What’s especially noteworthy is that this system is not only suitable for professional investors but also friendly for beginners. It helps users better understand market trends and develop scientific investment strategies. Whether it’s long-term holding or short-term trading, AI 5.0 provides strong support.
To help everyone better understand how the quantitative trading system works, we’re holding an online learning course covering various topics, from the basics of technical analysis to hands-on quantitative strategies. With Christmas season approaching, we’ve prepared New Year investment learning gifts to encourage more students to actively participate in learning. If you haven’t received yours, please reach out to your assistant. Additionally, students participating in next month’s AI 5.0 beta test will get the chance to experience the new system’s intelligent trading support.
The launch of AI 5.0 marks a new beginning, empowering investors in the AI era. I look forward to seeing every student master the way of investment through learning and practice and together, we will reach new heights in the financial future!
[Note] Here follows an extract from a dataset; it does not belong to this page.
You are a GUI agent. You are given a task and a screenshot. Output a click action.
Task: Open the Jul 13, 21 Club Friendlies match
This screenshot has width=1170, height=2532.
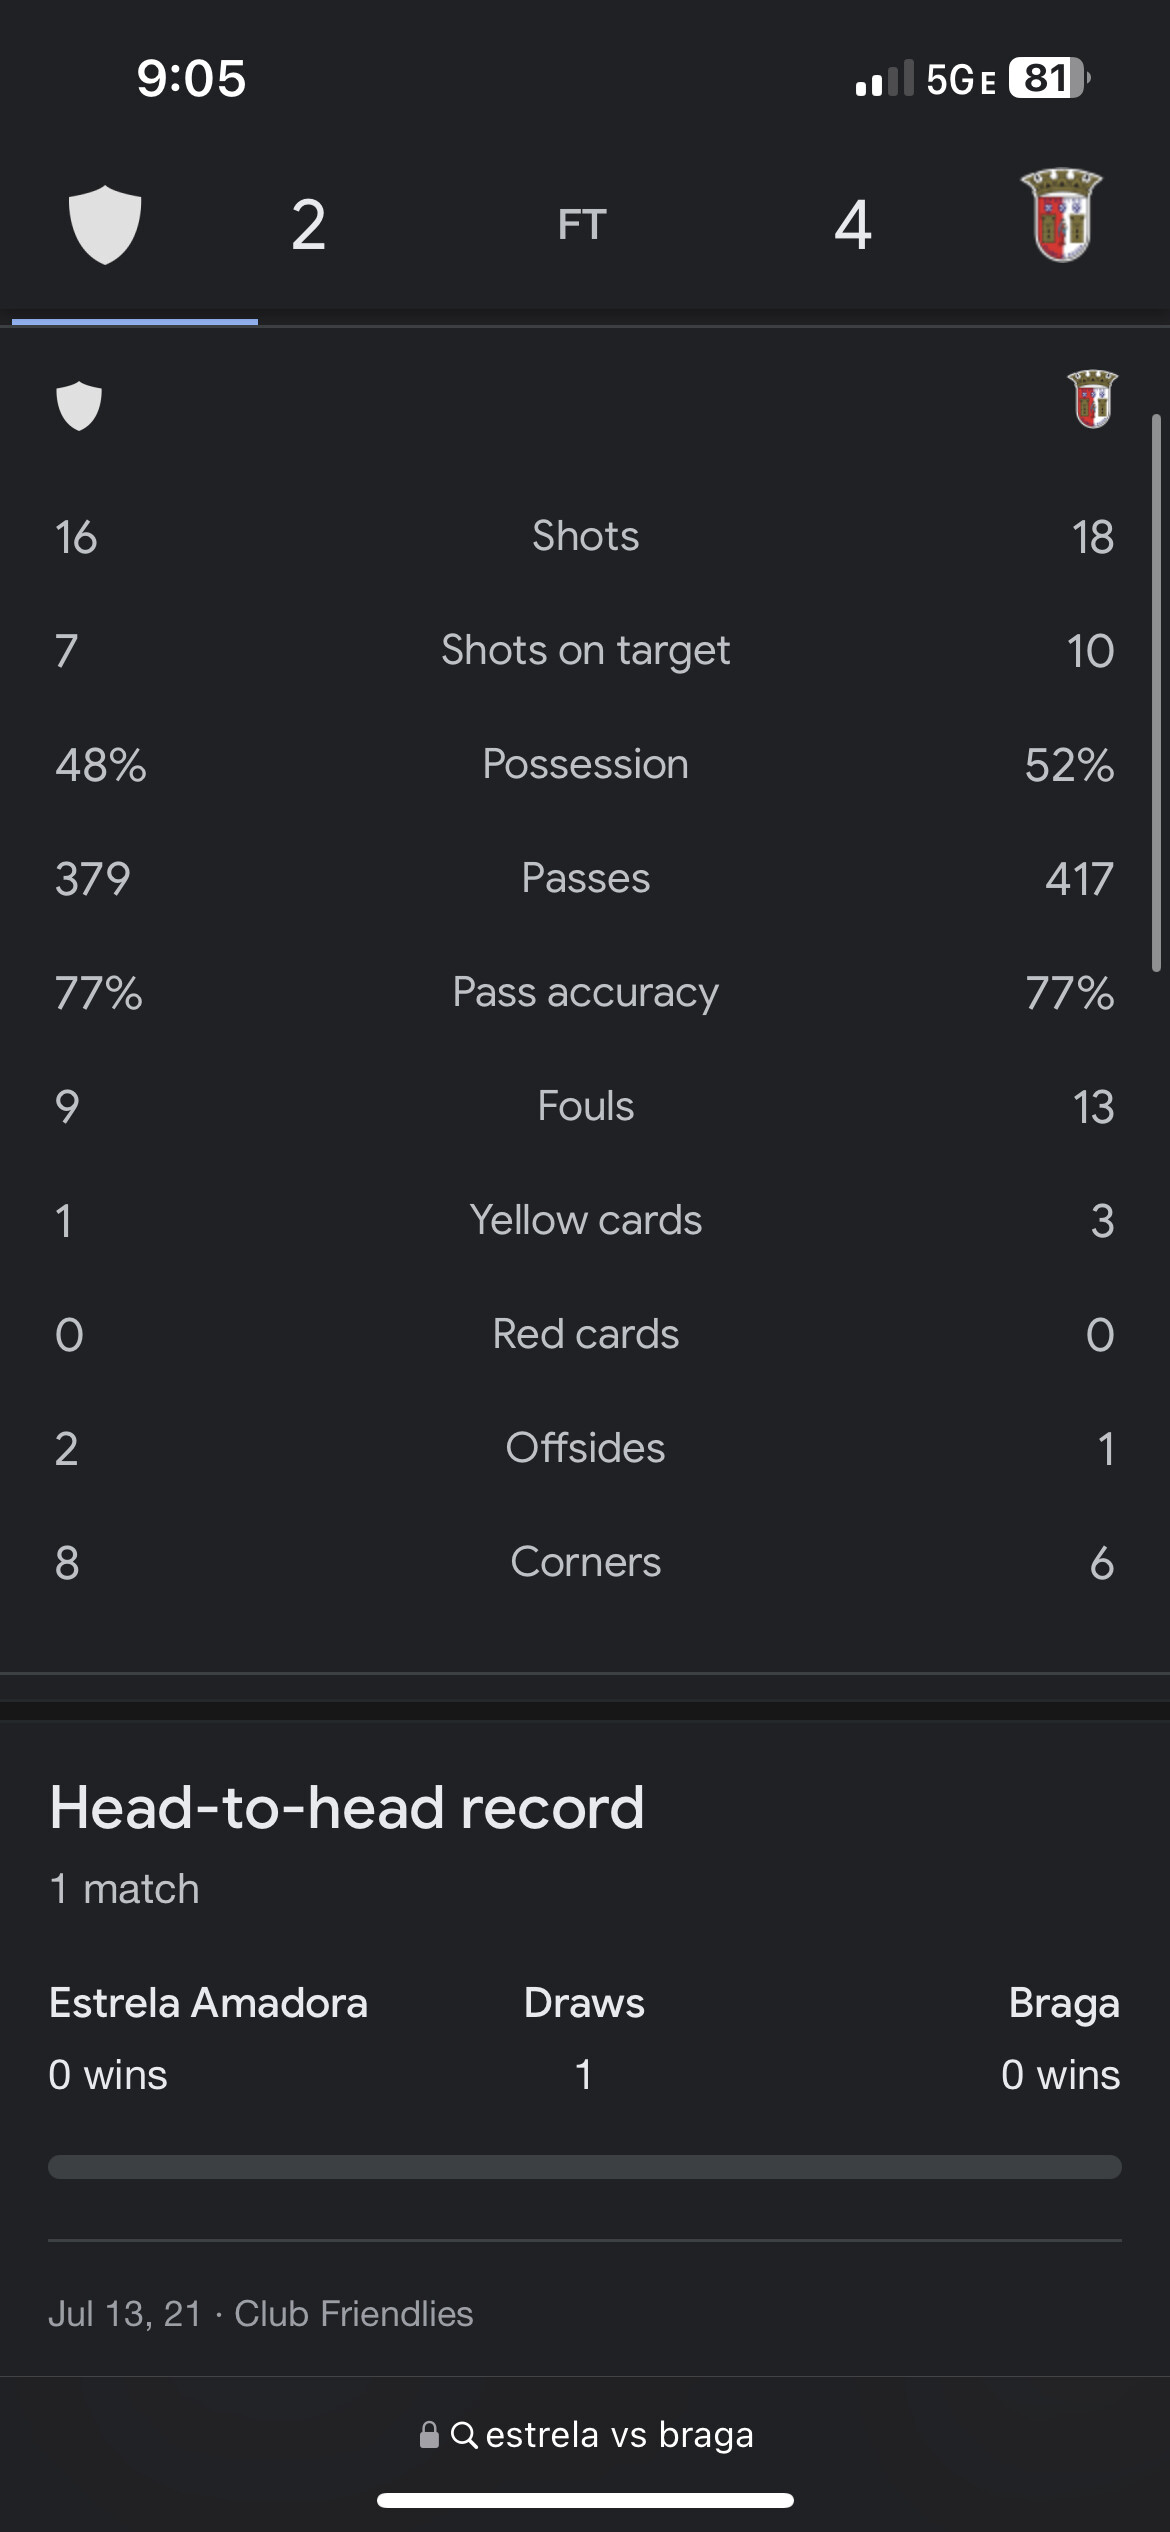click(x=261, y=2314)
That concludes tonight’s sharing. Investment may seem complex, but its core is to grasp the patterns and maintain a good mindset. Whether through judging support and resistance levels or using quantitative trading systems to optimize decisions, as long as we keep learning and improving in practice, we can find our rhythm in the market.
In the next lesson, I will explain the buy signals formed by the combination of the 21-day moving average and support levels.
If you have any questions during the investment process, feel free to consult with me at any time.
Through tonight's sharing, please think about:
1. What was the reason for Nvidia’s rebound? What’s the basis for the operation?
2. What are the methods for judging support and resistance? Which method do you prefer?